# DATA RECORDS:
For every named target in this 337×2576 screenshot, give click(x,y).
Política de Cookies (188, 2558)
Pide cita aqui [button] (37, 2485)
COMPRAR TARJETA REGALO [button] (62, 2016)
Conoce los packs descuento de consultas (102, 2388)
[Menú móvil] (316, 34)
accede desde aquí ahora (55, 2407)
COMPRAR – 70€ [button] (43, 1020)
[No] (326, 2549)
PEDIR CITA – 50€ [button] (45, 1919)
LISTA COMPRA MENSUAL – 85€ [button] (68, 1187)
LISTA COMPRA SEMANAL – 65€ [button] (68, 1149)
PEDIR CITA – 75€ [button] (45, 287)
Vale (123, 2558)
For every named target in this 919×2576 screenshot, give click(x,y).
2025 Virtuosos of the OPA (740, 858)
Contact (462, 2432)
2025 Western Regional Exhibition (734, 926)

# TASK BRIEF:
Wherever the word "target" appears in the records above, copy that line.

# REPLY:
For every named target in this 337×2576 screenshot, give click(x,y).
For every named target in this 919×2576 screenshot, give click(x,y).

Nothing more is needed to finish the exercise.